On 07.01.2012 12:46, Alexander von Gluck wrote:
On 07.01.2012 08:48, Ingo Weinhold wrote:
On 2012-01-07 at 14:07:53 [+0100], Oliver Tappe <zooey@xxxxxxxxxxxxxxx> wrote:
On 2012-01-07 at 02:06:35 [+0100], Alexander von Gluck
<kallisti5@xxxxxxxxxxx> wrote:
> mmlr figured out a way to put the gcc4 compiled mesa into the gcc2 haiku
> build process and come out with a libGL.so consisting of:
>
> <Haiku gcc2 opengl kit> + <Mesa gcc4 binaries> + <haiku gcc4 libstd +
> libstdc++>
>
>
> This process works for gcc2 builds.
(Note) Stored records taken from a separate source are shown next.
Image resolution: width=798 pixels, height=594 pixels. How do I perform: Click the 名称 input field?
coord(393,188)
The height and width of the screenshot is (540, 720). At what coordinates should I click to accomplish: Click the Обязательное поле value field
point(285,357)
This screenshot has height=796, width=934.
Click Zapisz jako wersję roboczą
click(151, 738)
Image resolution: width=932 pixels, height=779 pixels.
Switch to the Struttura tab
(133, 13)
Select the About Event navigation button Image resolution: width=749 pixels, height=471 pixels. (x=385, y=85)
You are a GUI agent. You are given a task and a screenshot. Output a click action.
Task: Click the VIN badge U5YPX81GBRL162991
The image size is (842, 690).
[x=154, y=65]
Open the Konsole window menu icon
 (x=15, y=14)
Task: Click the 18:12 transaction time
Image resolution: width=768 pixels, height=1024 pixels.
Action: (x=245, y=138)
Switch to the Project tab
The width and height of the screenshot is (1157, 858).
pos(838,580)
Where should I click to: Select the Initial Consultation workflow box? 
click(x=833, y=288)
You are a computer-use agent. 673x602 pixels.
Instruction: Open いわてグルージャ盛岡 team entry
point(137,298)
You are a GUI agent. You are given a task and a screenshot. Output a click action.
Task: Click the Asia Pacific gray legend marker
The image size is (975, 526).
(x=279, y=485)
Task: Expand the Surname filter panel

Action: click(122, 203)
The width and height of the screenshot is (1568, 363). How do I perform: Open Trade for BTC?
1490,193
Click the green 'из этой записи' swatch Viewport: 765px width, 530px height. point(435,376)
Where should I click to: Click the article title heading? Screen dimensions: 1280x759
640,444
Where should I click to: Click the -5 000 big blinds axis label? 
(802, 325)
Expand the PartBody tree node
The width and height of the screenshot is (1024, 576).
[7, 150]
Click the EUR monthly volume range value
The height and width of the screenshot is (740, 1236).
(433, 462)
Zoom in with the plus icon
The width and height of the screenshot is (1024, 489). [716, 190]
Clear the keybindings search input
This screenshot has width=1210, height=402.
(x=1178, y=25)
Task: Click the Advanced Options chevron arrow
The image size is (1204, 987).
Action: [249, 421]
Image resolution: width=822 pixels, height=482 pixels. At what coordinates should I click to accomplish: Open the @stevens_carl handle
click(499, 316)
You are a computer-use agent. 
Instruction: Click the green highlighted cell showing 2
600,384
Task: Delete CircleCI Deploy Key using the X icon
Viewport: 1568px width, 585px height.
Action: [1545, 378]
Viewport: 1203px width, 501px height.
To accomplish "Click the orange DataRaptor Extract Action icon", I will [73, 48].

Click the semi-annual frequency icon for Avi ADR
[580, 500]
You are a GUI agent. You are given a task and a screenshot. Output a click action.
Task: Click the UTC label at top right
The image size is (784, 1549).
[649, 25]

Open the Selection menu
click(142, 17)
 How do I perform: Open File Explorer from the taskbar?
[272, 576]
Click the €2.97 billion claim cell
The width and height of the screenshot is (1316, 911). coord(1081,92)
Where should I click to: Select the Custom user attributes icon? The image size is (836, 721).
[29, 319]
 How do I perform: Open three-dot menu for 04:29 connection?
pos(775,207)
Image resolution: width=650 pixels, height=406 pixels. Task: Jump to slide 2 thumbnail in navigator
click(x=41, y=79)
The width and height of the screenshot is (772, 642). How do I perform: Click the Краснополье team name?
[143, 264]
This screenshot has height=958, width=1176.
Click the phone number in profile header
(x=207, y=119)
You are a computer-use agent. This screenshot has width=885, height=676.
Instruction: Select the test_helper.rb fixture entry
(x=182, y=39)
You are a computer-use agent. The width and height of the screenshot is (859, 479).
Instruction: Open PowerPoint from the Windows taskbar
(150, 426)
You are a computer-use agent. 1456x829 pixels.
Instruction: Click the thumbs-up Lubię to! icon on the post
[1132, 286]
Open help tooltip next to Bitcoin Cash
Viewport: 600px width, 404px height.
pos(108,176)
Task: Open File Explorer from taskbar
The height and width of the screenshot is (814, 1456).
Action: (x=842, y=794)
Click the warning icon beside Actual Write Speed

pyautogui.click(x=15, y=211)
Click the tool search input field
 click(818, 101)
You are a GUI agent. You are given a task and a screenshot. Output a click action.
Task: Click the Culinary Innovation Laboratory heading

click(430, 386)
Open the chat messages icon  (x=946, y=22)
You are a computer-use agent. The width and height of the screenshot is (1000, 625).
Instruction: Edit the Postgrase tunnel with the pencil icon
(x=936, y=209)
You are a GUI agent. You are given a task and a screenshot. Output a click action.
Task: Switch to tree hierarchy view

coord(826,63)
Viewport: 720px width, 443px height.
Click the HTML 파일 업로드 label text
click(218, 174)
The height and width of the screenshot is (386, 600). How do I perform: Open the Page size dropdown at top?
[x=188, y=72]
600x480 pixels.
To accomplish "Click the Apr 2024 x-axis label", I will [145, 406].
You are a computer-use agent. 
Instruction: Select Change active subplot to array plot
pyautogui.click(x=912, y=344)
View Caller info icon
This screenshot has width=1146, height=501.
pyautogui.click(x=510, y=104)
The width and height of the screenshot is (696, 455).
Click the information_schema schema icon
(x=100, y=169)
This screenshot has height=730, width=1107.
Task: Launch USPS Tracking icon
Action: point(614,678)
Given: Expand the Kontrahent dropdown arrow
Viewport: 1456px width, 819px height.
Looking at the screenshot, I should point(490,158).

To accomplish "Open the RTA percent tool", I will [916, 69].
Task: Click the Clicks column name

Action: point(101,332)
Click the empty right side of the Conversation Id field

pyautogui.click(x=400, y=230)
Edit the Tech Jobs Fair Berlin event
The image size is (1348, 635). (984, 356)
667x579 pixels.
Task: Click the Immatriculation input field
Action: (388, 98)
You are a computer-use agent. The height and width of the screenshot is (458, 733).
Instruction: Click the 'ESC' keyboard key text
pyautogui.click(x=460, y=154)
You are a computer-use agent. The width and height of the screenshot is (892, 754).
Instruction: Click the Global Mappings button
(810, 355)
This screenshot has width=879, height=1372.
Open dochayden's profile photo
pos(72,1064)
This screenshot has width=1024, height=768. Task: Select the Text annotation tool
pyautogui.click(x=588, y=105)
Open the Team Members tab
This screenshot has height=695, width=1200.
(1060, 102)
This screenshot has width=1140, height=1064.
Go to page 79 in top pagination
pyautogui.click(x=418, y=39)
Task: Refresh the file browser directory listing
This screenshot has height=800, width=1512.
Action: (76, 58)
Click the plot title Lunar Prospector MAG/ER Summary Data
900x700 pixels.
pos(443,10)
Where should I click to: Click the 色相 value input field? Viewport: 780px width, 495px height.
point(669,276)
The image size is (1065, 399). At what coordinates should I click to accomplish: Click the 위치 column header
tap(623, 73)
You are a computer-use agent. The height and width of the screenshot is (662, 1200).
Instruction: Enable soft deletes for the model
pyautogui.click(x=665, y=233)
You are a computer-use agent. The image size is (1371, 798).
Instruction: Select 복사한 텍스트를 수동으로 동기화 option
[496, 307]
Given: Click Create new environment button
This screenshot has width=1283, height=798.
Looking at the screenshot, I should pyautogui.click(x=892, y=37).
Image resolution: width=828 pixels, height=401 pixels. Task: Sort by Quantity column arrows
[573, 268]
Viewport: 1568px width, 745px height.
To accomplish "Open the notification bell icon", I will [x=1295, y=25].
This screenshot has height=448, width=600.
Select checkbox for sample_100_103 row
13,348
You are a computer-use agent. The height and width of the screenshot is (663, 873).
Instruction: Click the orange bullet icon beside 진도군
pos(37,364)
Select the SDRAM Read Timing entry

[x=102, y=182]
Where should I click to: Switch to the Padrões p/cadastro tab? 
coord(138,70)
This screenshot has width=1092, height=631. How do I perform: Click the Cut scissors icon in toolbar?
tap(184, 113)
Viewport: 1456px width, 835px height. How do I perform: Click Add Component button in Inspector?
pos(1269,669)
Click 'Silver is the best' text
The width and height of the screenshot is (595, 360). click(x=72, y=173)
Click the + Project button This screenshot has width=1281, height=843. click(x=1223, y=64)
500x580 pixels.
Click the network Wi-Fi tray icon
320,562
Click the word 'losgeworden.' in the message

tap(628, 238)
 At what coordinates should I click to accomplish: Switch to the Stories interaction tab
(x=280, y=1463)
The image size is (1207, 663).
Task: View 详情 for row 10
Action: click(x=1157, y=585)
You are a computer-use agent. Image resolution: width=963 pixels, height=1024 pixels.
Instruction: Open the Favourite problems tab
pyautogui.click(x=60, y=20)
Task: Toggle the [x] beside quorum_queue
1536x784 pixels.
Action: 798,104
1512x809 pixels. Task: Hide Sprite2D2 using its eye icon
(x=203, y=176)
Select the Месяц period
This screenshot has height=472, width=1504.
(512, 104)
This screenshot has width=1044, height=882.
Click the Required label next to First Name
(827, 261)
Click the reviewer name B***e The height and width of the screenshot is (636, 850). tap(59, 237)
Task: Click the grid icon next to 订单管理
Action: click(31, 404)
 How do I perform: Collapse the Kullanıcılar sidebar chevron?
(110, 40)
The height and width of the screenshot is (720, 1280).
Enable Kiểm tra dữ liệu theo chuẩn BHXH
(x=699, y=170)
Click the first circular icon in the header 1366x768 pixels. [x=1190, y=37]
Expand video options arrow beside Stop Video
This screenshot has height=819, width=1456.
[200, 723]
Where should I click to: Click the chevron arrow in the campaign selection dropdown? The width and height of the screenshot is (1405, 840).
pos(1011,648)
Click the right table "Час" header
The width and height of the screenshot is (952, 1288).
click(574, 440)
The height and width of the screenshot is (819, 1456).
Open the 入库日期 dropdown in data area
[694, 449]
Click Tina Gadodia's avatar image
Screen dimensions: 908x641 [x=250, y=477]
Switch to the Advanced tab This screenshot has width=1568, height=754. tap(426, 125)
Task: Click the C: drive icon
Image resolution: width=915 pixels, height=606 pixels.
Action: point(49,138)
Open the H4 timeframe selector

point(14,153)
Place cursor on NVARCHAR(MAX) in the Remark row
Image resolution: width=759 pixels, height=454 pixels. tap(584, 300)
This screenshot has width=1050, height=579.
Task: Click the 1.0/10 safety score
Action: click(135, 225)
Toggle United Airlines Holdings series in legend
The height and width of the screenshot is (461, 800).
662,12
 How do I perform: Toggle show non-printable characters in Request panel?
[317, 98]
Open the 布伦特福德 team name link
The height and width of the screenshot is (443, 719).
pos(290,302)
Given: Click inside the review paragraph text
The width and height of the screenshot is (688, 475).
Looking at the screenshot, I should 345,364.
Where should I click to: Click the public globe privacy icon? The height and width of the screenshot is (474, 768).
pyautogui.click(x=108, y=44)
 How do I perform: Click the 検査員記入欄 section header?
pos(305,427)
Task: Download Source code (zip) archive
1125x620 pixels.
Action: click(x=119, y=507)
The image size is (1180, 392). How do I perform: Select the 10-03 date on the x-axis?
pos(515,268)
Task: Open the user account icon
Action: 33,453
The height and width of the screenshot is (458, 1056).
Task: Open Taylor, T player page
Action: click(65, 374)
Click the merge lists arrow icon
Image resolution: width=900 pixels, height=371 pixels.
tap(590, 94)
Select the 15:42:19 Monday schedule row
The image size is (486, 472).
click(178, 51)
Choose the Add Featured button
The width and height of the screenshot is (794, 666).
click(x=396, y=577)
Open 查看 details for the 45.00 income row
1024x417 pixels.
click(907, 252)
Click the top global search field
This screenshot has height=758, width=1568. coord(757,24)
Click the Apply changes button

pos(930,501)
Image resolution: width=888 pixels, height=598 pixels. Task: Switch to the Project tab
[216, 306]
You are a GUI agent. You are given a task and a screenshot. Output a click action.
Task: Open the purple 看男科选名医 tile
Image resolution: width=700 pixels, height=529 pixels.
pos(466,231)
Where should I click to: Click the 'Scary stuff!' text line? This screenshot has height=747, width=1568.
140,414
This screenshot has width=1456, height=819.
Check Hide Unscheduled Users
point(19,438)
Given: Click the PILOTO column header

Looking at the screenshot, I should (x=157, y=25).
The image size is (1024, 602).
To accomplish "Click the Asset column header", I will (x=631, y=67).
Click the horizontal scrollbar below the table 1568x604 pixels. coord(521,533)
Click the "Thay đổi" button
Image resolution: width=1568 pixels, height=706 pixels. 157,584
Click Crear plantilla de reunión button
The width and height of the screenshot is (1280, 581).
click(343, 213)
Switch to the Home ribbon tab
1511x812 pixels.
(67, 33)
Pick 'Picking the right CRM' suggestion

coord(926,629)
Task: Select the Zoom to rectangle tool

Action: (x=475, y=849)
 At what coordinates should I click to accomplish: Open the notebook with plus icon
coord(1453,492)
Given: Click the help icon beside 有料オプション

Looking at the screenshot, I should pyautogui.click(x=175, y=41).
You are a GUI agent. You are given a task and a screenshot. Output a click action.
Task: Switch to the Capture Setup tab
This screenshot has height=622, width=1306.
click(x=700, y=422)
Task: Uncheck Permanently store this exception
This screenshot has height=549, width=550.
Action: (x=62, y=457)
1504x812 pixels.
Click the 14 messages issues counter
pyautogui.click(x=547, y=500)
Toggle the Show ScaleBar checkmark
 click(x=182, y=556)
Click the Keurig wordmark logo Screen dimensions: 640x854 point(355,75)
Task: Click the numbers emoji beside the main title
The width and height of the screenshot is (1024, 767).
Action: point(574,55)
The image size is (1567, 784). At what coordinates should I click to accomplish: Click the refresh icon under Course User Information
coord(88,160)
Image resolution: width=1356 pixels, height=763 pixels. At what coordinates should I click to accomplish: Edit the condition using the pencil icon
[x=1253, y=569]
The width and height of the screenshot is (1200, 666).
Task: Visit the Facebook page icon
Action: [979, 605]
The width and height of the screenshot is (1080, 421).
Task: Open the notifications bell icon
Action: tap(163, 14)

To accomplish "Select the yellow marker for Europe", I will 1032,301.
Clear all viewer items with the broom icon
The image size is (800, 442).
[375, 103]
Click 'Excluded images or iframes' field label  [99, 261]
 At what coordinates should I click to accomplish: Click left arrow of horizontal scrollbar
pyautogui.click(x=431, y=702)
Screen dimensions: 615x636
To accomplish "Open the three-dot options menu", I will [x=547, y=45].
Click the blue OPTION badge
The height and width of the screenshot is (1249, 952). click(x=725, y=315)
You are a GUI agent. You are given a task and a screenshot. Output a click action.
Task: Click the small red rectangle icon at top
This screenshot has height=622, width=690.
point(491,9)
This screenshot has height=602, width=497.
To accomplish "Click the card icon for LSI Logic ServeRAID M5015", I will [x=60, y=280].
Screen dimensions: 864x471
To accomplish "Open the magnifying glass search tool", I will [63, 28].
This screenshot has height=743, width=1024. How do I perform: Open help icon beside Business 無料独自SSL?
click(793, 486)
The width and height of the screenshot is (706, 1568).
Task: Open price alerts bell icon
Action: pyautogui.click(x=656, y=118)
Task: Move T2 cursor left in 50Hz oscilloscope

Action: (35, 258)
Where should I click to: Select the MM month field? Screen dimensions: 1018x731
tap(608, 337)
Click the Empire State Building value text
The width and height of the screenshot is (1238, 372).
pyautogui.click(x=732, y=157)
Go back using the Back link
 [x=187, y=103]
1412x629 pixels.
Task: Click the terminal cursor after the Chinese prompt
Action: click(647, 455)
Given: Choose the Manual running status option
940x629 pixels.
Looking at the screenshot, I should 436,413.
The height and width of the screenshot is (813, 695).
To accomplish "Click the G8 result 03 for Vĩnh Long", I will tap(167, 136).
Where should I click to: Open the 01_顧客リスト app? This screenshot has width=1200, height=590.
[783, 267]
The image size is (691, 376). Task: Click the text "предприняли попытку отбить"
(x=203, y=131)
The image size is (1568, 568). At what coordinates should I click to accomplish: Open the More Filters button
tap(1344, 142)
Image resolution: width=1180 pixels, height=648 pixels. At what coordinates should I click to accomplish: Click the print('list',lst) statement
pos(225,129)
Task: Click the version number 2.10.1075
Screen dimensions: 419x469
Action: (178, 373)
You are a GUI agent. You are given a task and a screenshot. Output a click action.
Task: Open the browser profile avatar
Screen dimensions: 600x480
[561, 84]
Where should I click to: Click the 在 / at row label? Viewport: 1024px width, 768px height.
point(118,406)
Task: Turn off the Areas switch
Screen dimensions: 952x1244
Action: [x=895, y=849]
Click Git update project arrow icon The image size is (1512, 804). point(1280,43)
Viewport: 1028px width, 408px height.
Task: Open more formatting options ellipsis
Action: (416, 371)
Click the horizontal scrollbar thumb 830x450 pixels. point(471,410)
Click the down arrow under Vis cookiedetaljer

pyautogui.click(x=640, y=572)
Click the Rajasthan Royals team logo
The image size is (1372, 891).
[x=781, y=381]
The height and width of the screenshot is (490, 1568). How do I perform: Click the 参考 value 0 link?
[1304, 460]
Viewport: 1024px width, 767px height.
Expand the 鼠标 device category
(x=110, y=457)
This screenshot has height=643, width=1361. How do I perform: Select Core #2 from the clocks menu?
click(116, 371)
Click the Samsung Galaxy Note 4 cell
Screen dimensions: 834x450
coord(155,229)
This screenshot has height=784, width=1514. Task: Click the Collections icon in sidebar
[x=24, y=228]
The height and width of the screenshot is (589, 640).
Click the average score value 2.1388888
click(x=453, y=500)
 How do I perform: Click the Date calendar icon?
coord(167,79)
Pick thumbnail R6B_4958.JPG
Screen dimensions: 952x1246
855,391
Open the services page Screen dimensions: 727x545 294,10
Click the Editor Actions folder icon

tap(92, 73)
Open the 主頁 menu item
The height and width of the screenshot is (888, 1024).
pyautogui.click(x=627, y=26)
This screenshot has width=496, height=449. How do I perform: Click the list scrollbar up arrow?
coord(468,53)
You can try it here:
> http://pub.haikufire.com/mesa/haiku-mesa-gcc2.image.gz
>
> Here is the general process:
>   - We build a gcc4 mesa optional package
>   - We extract c++ symbols that the haiku build gcc2 linking was
>   complaining
> about from the gcc4 libstd + libstdc++ and create a mini gcc4 standard
> static library.

I hate to spoil the party, but I'm not so sure that getting this setup past
the linking stage means that it will actually work reliably. The problem
here
is that not only there is a difference in symbol mangling between gcc2 and gcc4, but there's also a completely rewritten libstdc++ being used by gcc4. Maybe it does work (to some extent), but I suppose that'd be by coincidence
rather than by purpose.

Agreed. Please let's avoid this kind of hack. We've started avoiding to mix
gcc 2 and gcc 4 C only libraries (by building a version for each gcc)
although it could (and seems to) work in most instances, because verifying
that it really does work correctly is virtually impossible. There are all
kinds of subtle errors that can be caused and that's a truly bad situation
for a complex system.

Yeah, I agree.
...
   b) just before glsl was introduced.

 Cough.  I just compiled Mesa 7.8.2 under gcc2. 7.8.2 looks to be the last
version of Mesa Haiku gcc2 will be able to compile.

As-of right now the plan is to call different functions/etc within the gallium
software driver based on which GCC version is compiling it.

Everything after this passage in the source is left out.